We’re going to showcase some features of various packages from the Tidyverse!
Here we have data concerning the DogeCoin/USD exchange rates according to Yahoo Finance from 2014 to roughly the present. Using magrittr, dplyr, lubridate, and ggplot2, this should be a snap. Let’s get started.
rates <- read.csv("https://raw.githubusercontent.com/TheWerefriend/data607/master/tidyverseAssignment/DOGE-USD.csv")
colnames(rates)
## [1] "Date" "Open" "High" "Low" "Close" "Adj.Close"
## [7] "Volume"
tests <- ifelse(rates$Close==rates$Adj.Close, "Identical", "Distinct")
"Distinct" %in% tests
## [1] FALSE
This result makes sense because there are no possible corporate actions like stock splits which can cause the closing value in a day to be adjusted.
library(magrittr)
library(dplyr)
rates <- rates %>%
select(!Adj.Close)
colnames(rates)
## [1] "Date" "Open" "High" "Low" "Close" "Volume"
From the dplyr package, we can use the ! operator to select the complement of a list of variables by name.
library(lubridate)
rates$Date <- ymd(rates$Date)
Now, all the other values are stored as factors… But, something strange happens when we try to convert them directly to numeric values:
rates$Open[[1]]
## [1] "0.000293"
as.numeric(rates$Open[[1]])
## [1] 0.000293
Apparently, 0.000293 is the 190th factor level in the column!
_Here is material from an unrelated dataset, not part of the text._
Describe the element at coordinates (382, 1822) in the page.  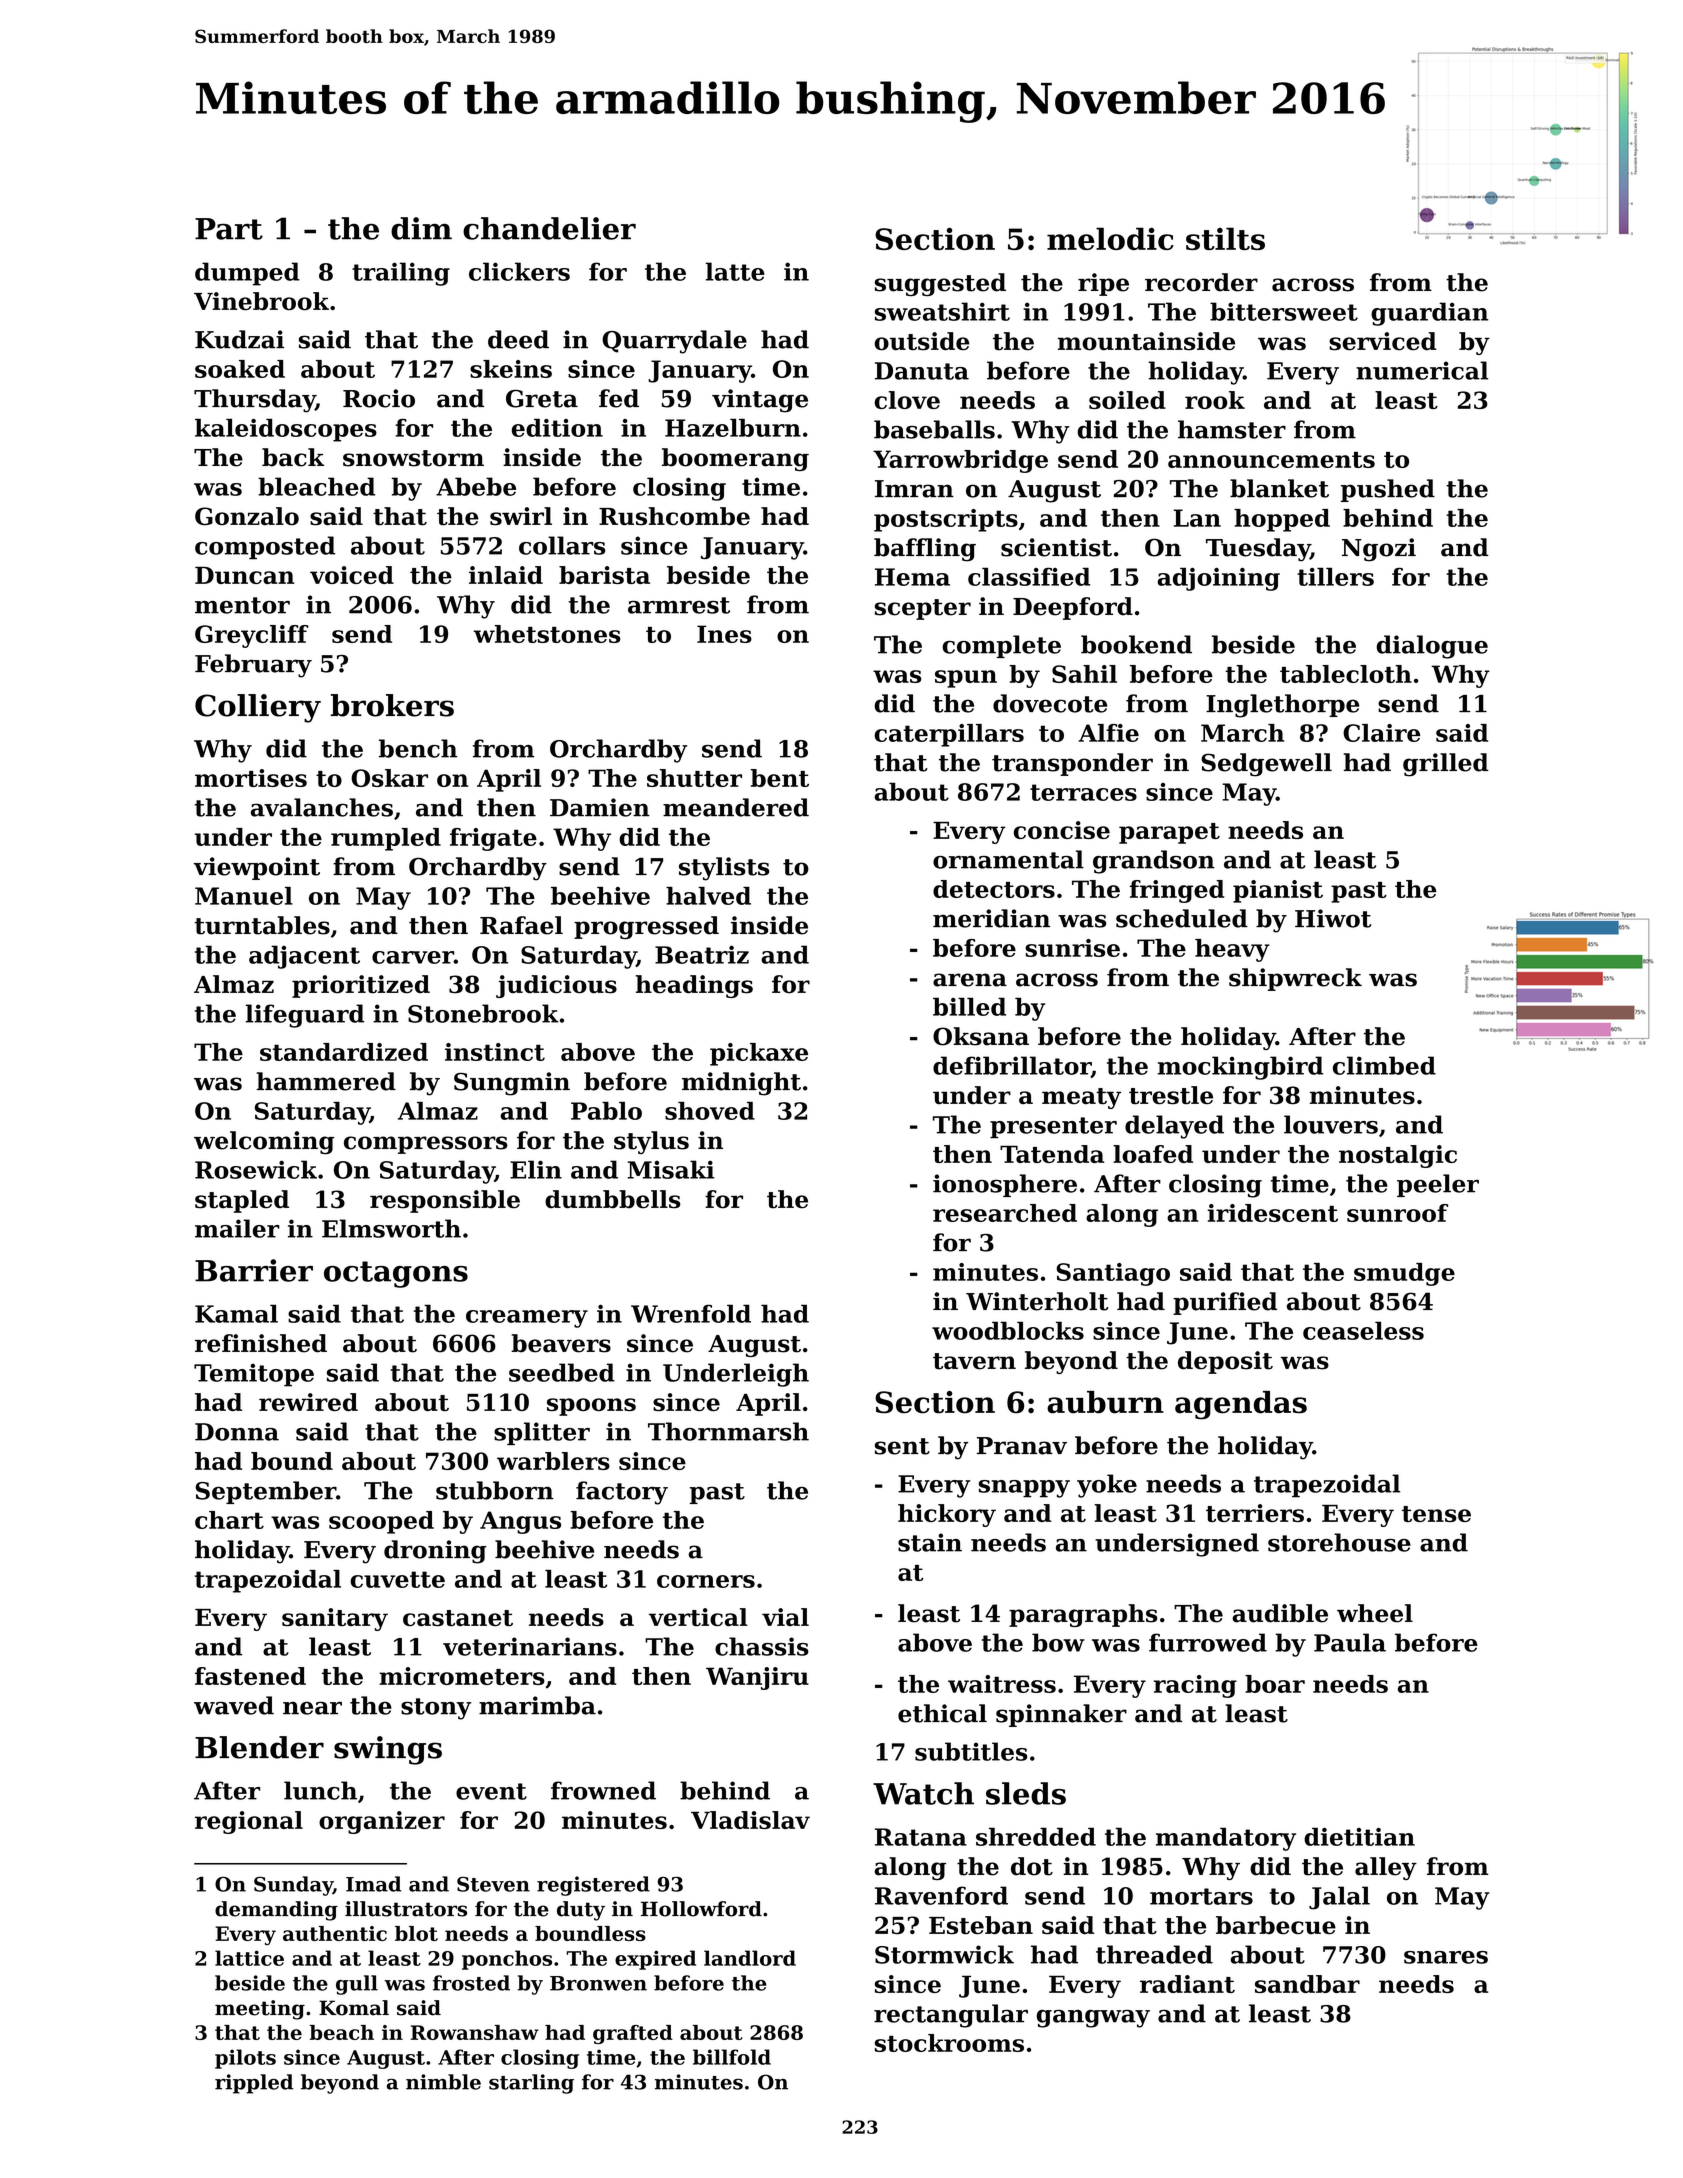
I see `organizer` at that location.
Since there are some null values in the data (days where major changes happened with the DOGE network, I assume), we must throw throw those observations out.
rates[, c(2:6)] <- rates %>%
select(!Date) %>%
sapply(as.character) %>%
sapply(as.numeric)
rates <- na.omit(rates)
anyNA(rates)
## [1] FALSE
Transmute() works exactly the same as mutate(), except that it alters an existing variable instead of creating a new one.
library(ggplot2)
a <- ggplot(rates, aes(x = rates$Date)) +
geom_line(aes(y = rates$Open), color = "steelblue") +
geom_line(aes(y = rates$High), color = "green") +
geom_line(aes(y = rates$Low), color = "red") +
geom_line(aes(y = rates$High), color = "purple")
b <- ggplot(rates, aes(x = rates$Date)) +
geom_line(aes(y = rates$Volume), color = "black")
a + labs(x = "Time", y = "Price in USD")
b + labs(x = "Time", y = "Volume")
rates2<-transform(rates , High = as.numeric(High), Volume = as.numeric(Volume))
rates2 <- na.omit(rates2)
## Find the date where the highest volume trading happened
#Filter the stock by max value trade volume
rates2 %>% filter(Volume==max(Volume))
## Date Open High Low Close Volume
## 1 2021-01-29 0.043734 0.077973 0.032341 0.047162 25403310432
## Find the date where the highest price has reached
# filter the stock by max price
rates2 %>% filter(High==max(High))
## Date Open High Low Close Volume
## 1 2021-02-08 0.078352 0.084945 0.064702 0.078825 12844375210
It appears that the highest trading volume and max DOGECOIN price didn’t achieved on the same day , and it may be due to the difference in open price where the max trading happened on a low open price.